Copy out the data below. Keep every word as it is.
=== Information ===
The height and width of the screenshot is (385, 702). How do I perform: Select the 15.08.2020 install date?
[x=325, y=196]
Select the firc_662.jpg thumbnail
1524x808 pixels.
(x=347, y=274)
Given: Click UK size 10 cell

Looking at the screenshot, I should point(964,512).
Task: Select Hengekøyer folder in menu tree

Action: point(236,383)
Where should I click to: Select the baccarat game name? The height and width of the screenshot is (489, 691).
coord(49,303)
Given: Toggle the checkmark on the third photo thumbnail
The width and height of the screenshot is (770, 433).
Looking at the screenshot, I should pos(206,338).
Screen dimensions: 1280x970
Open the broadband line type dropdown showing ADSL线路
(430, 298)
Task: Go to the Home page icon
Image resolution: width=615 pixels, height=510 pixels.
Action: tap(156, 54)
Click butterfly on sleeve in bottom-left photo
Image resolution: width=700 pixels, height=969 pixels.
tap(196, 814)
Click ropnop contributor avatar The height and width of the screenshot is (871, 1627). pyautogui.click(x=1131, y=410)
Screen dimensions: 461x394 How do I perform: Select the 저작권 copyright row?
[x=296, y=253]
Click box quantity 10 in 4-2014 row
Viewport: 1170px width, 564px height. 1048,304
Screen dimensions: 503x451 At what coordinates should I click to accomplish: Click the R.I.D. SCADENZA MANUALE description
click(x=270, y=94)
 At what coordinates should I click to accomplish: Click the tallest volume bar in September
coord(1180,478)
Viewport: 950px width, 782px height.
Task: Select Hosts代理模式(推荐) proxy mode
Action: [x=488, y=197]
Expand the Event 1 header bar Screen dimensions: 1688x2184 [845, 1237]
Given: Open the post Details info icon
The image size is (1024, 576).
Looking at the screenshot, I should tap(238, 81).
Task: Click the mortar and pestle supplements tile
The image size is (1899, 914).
===
> _The answer_:
The height and width of the screenshot is (385, 702). How do I perform: Select the 15.08.2020 install date?
[x=325, y=196]
Select the firc_662.jpg thumbnail
1524x808 pixels.
(x=347, y=274)
Given: Click UK size 10 cell

Looking at the screenshot, I should point(964,512).
Task: Select Hengekøyer folder in menu tree

Action: point(236,383)
Where should I click to: Select the baccarat game name? The height and width of the screenshot is (489, 691).
coord(49,303)
Given: Toggle the checkmark on the third photo thumbnail
The width and height of the screenshot is (770, 433).
Looking at the screenshot, I should pos(206,338).
Screen dimensions: 1280x970
Open the broadband line type dropdown showing ADSL线路
(430, 298)
Task: Go to the Home page icon
Image resolution: width=615 pixels, height=510 pixels.
Action: tap(156, 54)
Click butterfly on sleeve in bottom-left photo
Image resolution: width=700 pixels, height=969 pixels.
tap(196, 814)
Click ropnop contributor avatar The height and width of the screenshot is (871, 1627). pyautogui.click(x=1131, y=410)
Screen dimensions: 461x394 How do I perform: Select the 저작권 copyright row?
[x=296, y=253]
Click box quantity 10 in 4-2014 row
Viewport: 1170px width, 564px height. 1048,304
Screen dimensions: 503x451 At what coordinates should I click to accomplish: Click the R.I.D. SCADENZA MANUALE description
click(x=270, y=94)
 At what coordinates should I click to accomplish: Click the tallest volume bar in September
coord(1180,478)
Viewport: 950px width, 782px height.
Task: Select Hosts代理模式(推荐) proxy mode
Action: [x=488, y=197]
Expand the Event 1 header bar Screen dimensions: 1688x2184 [845, 1237]
Given: Open the post Details info icon
The image size is (1024, 576).
Looking at the screenshot, I should tap(238, 81).
Task: Click the mortar and pestle supplements tile
The image size is (1899, 914).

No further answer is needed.